▶ **WHAT THE EXERCISE ASKS**
Repeat, word for word, every line from the line holding "Where should I" through the final line of the entries below. Skip all pictures.

Screenshot grounding data
*-*-*

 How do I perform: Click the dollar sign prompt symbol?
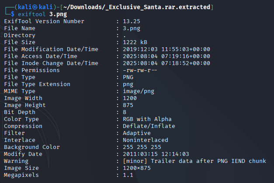click(13, 14)
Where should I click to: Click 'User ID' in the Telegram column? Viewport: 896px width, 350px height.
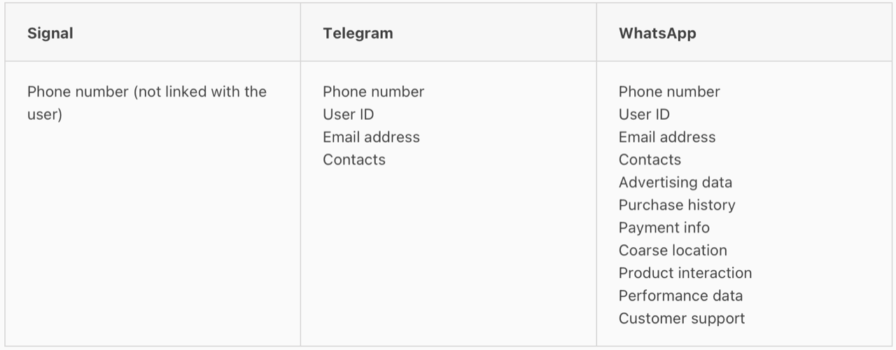click(348, 114)
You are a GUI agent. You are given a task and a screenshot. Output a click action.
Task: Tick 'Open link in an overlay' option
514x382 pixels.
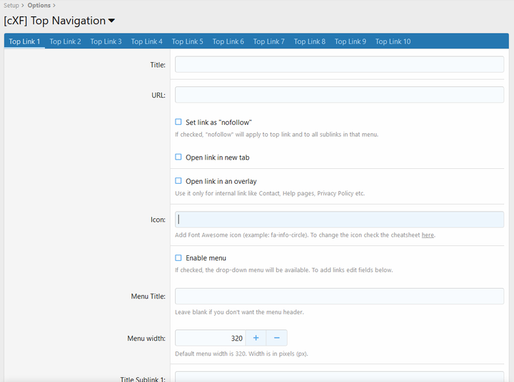[x=178, y=181]
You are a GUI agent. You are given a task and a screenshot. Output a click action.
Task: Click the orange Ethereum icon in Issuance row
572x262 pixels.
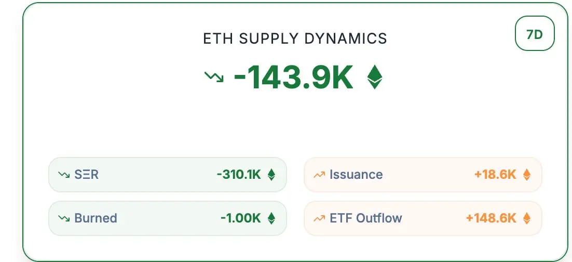[526, 175]
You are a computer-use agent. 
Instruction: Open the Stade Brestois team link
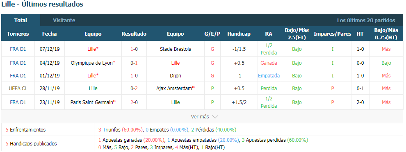(x=175, y=49)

*-*-*

▶ **RESULT FOR THIS TASK**
Where should I click to: Click 'User ID' in the Telegram column? Viewport: 896px width, 350px height.
click(348, 114)
You are a GUI agent. You are given a task and a screenshot. Output a click action.
Task: Tick 'Open link in an overlay' option
514x382 pixels.
[x=178, y=181]
You are a GUI agent. You are given a task and a screenshot. Output a click action.
Task: Click the orange Ethereum icon in Issuance row
572x262 pixels.
[526, 175]
You are a computer-use agent. 
Instruction: Open the Stade Brestois team link
(x=175, y=49)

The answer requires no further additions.